Этот выпуск «Искусства кино» собрал лучшие тексты и рецензии с сайта, новые материалы, исследующие тему (не)насилия, а также вербатимы из проекта «Мне тридцать лет» и пьесы молодых авторов.

Видеодрема: «Кошмары» — фильм, чьи глазницы полны первобытным страхом

«Кошмары», 2020

В прокате еще можно застать «Кошмары» Энтони Скотта Бёрнса — амбициозного хоррормейкера и земляка Кроненбергов, — который сам написал, снял и смонтировал фильм, прибегнув к соаворству лишь в сценарии и саундтреке. Алексей Филиппов погрузился в мрачные киноманские сны Бёрнса, чтобы добраться до ядра ужаса.

Филип Киндред Дик, как известно, очень любил сны — и страшно волновался, все ли в этом мире подвержено ежедневной репетиции гибели под общей анестезией миражей или кошмаров. Граница сна с мечтой — он понимал — так тонка, что, пересеки ее, таможня даст добро. Чтобы желать электроовцу, андроиду следует освоить механизм дремы; чтобы вспомнить все, простому работяге нужно хотя бы раз взглянуть на небо и разглядеть — или только представить — набычившуюся рожу Марса.
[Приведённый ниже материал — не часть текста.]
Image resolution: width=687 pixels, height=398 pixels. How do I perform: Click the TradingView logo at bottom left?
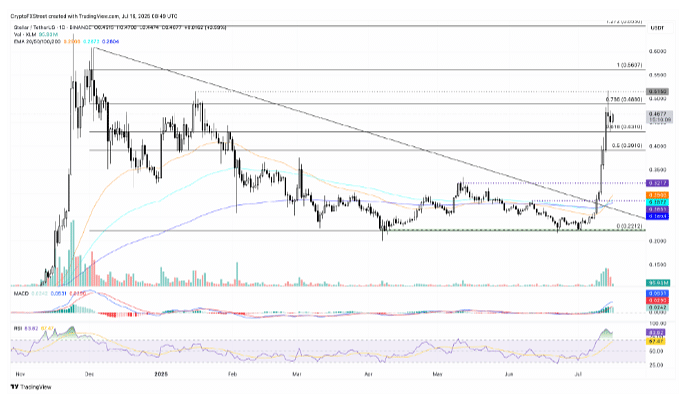coord(31,387)
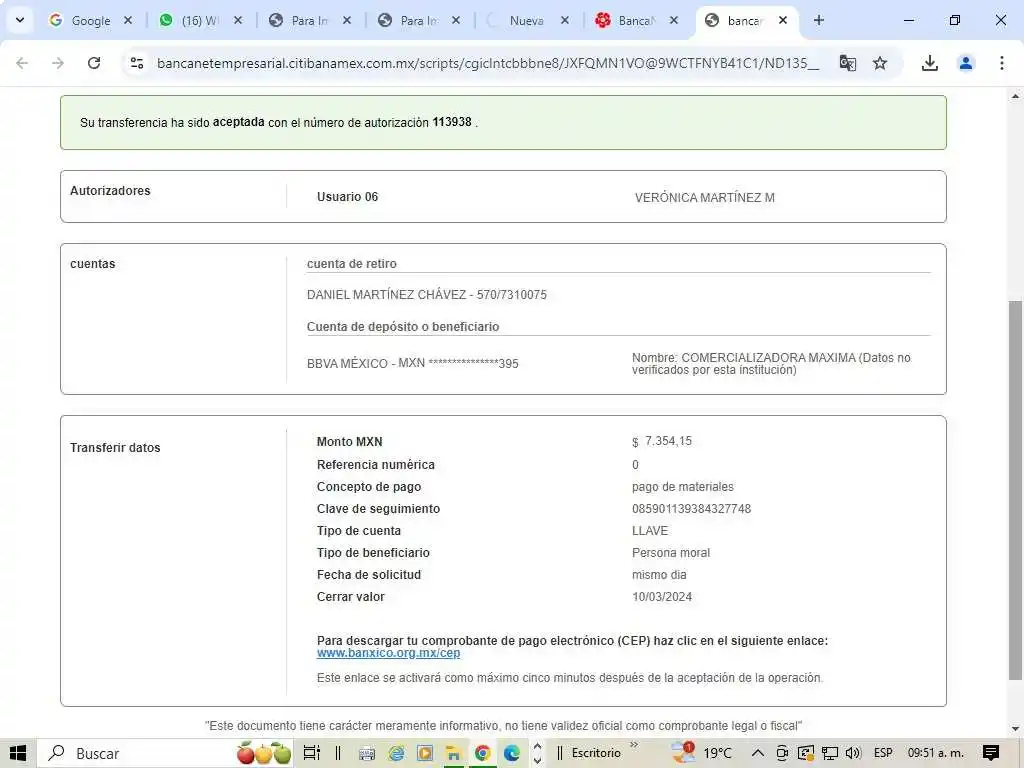Click the page vertical scrollbar thumb
1024x768 pixels.
[1015, 490]
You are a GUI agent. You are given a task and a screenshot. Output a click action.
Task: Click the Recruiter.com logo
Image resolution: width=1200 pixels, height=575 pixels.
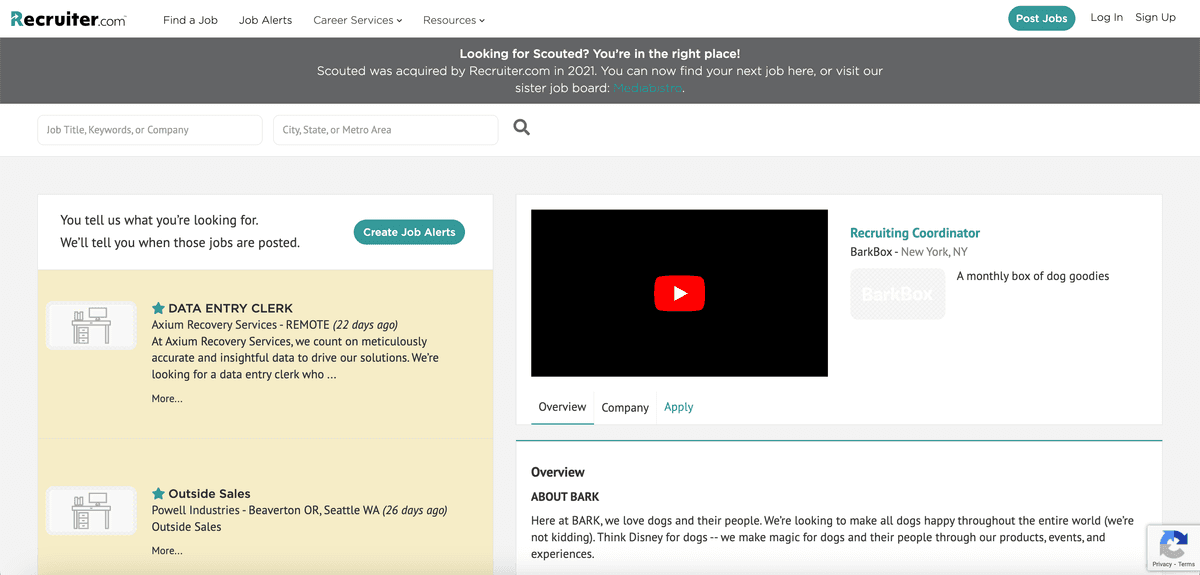68,19
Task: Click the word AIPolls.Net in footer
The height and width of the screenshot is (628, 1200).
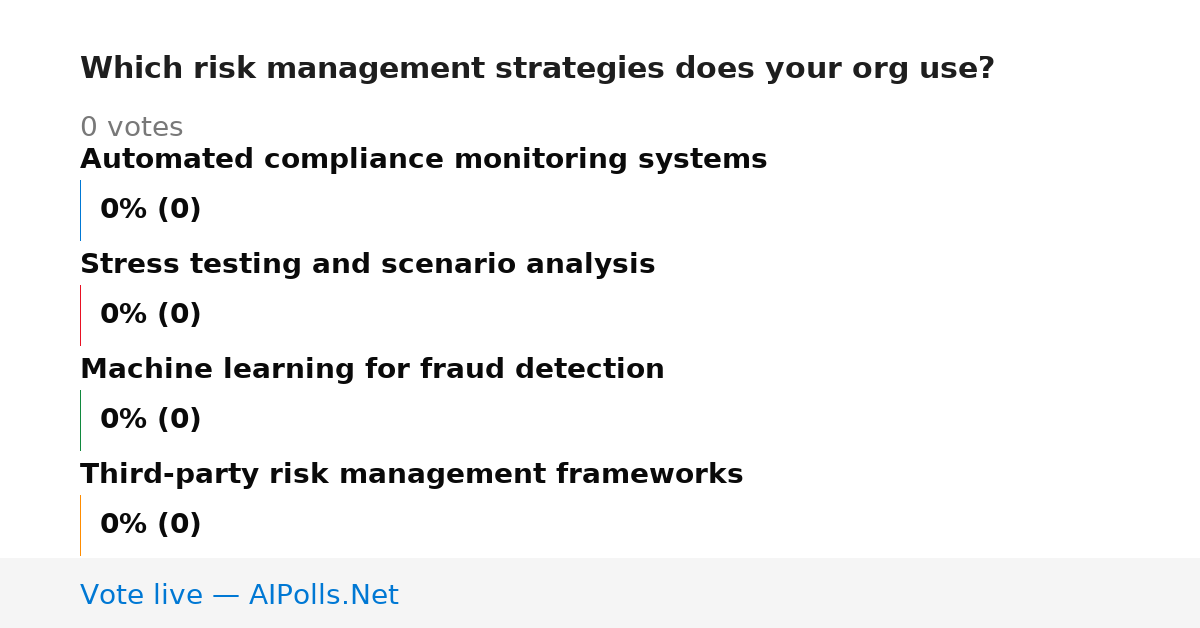Action: [x=323, y=595]
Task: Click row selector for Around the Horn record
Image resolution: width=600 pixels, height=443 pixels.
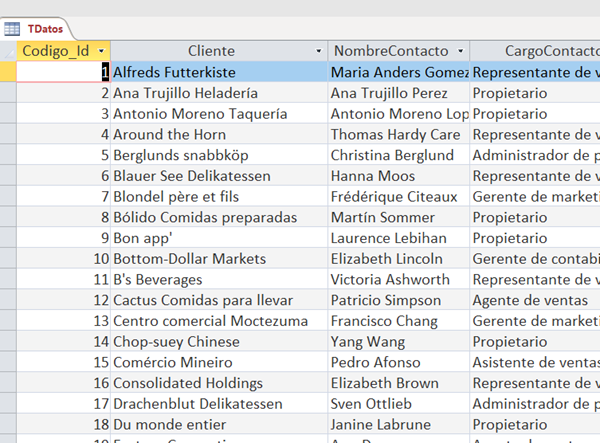Action: tap(8, 135)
Во второй половине XX веке акции сна значительно подскочили: человечество освоило видеодрему — когда телевизор пришел в каждый дом. В веке XXI интернет позволил спать наяву — и видеть чужие сны, облаченные в мысли о себе. Эта пленка, казалось бы, зажевана свирепым магнитофоном, видавшим кошмары Уэллса и Линча, Кроненберга и Кубрика. Однако паршивая репутация фильмов, где все в финале обозвали сном, не мешает героям и героиням раз за разом пробуждаться в самом начале, оставляя зрителя хотя бы на 1% с паранойей Шрёдингера: так это явь? Это вообще легально?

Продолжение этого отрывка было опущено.